After recovering in May 1944, Levin became commander of the 37th Guards Rifle Division's 109th Guards Rifle Regiment. He led the regiment in Operation Bagration in the summer of 1944. Between 24 and 29 June, the division fought in the Bobruysk Offensive. On 28 June the division captured Osipovichi. Baranovichi was captured on 8 July, and Slonim two days later. On 15 July Levin received a second Order of the Red Banner. From 18 July, the division fought in the Lublin–Brest Offensive. On 21 July the division reached the Polish border and crossed the Western Bug. Until the end of August the division fought in the area between the Western Bug and the Narew. In early September the division crossed the Narew at Pułtusk. Until January 1945 the division fought to expand the bridgehead. On 7 December 1944 Levin was awarded the Order of Suvorov 3rd class.

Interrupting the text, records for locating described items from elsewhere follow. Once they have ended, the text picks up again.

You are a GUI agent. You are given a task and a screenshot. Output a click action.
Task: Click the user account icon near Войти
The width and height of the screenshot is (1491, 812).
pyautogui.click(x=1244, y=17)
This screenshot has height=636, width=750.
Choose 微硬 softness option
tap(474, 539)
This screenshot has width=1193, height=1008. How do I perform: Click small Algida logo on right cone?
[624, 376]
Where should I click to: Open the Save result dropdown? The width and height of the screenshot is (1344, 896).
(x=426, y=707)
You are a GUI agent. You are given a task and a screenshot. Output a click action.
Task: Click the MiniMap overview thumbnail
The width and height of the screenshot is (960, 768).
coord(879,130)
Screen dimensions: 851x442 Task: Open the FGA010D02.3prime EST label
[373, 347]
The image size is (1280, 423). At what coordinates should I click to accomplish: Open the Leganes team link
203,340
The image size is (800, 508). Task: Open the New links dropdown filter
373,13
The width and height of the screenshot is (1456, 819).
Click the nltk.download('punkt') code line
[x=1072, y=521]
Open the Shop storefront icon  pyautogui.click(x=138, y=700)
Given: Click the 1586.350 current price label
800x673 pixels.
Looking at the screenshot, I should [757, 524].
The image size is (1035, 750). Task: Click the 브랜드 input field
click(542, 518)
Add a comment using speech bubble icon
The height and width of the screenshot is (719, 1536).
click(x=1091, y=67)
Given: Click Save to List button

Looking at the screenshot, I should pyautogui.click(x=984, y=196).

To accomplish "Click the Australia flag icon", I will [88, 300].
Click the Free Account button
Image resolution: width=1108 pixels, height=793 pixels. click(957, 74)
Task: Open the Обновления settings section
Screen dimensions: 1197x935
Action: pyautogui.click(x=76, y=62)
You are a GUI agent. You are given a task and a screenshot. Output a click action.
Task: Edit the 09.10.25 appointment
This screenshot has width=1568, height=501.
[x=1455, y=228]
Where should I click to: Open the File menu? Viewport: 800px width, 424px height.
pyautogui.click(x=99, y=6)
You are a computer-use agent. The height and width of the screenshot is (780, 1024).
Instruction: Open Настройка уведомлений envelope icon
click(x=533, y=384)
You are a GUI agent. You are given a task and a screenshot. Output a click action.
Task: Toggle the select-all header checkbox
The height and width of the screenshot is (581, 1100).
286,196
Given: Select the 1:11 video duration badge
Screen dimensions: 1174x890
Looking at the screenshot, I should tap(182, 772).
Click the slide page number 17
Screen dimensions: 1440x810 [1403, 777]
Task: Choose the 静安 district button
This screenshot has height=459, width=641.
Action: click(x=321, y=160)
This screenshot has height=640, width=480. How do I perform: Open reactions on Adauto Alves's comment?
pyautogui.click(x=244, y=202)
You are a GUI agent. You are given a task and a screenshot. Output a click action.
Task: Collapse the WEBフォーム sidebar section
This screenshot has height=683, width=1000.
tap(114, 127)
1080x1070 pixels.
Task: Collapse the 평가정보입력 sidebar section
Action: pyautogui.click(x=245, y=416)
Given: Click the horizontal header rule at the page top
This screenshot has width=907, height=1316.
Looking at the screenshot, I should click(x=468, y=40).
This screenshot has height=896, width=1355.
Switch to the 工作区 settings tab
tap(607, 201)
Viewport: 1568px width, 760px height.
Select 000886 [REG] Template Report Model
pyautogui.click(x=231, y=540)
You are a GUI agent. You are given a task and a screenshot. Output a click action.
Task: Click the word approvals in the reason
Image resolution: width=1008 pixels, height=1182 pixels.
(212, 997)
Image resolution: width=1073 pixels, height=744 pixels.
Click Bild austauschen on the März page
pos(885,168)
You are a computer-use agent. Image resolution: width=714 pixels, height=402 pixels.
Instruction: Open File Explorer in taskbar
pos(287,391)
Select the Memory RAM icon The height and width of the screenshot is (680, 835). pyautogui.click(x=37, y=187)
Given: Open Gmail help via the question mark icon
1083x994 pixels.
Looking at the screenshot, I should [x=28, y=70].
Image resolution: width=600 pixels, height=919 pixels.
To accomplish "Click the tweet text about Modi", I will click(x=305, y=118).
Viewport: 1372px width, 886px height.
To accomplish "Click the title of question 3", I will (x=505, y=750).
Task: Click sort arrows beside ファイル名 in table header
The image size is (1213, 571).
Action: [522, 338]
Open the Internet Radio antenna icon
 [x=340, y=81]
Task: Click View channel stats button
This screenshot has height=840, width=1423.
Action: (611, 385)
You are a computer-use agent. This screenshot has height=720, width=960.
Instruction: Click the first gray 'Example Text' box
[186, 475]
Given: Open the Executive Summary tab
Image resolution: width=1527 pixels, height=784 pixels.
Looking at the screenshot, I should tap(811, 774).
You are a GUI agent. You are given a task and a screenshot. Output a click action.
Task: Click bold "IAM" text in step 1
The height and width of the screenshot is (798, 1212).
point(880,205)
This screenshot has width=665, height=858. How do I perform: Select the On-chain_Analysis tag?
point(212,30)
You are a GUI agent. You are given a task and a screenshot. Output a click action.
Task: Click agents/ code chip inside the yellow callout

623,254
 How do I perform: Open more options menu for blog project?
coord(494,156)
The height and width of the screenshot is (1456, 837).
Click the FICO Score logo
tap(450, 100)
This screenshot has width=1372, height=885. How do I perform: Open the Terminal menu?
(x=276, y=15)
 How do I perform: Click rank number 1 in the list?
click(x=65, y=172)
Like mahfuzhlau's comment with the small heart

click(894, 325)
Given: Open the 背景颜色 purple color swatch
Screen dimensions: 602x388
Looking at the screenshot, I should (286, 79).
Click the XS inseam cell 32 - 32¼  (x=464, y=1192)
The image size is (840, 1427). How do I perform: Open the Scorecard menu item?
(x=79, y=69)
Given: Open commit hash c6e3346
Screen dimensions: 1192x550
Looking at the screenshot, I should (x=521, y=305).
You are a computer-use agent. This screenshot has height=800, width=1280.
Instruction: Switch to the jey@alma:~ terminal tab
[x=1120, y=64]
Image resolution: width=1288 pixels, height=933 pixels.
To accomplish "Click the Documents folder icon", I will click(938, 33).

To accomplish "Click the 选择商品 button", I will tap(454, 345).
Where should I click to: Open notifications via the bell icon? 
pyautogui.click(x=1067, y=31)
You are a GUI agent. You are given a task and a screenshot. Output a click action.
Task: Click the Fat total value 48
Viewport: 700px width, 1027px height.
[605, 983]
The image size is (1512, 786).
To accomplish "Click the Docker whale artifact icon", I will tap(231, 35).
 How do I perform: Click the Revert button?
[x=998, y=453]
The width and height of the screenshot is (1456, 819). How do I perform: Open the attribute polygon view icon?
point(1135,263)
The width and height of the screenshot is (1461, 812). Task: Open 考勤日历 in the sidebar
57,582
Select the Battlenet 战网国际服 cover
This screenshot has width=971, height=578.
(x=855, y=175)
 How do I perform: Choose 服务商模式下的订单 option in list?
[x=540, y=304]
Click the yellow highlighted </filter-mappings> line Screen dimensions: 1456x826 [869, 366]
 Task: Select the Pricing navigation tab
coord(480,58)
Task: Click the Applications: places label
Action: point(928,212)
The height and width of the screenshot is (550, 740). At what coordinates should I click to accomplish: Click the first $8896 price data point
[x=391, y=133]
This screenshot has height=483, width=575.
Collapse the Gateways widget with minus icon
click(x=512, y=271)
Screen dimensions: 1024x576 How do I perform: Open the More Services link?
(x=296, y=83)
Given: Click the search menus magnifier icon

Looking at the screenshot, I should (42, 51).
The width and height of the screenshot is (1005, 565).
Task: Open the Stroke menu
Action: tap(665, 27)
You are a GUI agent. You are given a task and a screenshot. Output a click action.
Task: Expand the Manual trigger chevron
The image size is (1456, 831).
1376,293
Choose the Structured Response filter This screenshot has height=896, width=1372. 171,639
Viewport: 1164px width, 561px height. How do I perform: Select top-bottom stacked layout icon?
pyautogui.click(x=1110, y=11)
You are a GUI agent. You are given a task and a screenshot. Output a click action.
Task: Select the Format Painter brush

From 14 January 1945, the division fought in the Mlawa-Elbing Offensive. The division advanced out of the bridgehead towards Graudenz and Bromberg. The division fought in the East Prussian Offensive from 10 February. The division captured Graudenz on 6 March. After crossing the Schwarzwasser River, the division reached the Danzig approaches. From 26 March, Levin and his regiment fought in the storming of Danzig, which was captured after heavy fighting four days later. On 6 April the army began a march to the west towards Stettin, reaching the Oder on 13 April. From 16 April, Levin fought in the Berlin Offensive. Between 14 and 19 April Levin organized the construction of equipment necessary to cross the Oder, according to division commander Kuzma Grebennik. The regiment crossed the river on the night of 19 to 20 April. The regiment's assault battalion held the bridgehead against heavy artillery and mortar fire as well as counterattacks in marshy ground which made digging it difficult. In the morning, the rest of the regiment crossed and captured a brick factory. By the end of the day the regiment was on the Berlin-Stettin Highway. From 20 to 22 April the regiment was reported by Grebennik to have repulsed 26 counterattacks. On 29 June 1945 Levin was awarded the title Hero of the Soviet Union and the Order of Lenin for his actions.

== Postwar ==
Levin retired from the Soviet Army in 1954. He lived in Chirchiq and then Barnaul. He became chairman of DOSAAF in Altai Krai. Levin died on 26 January 1983.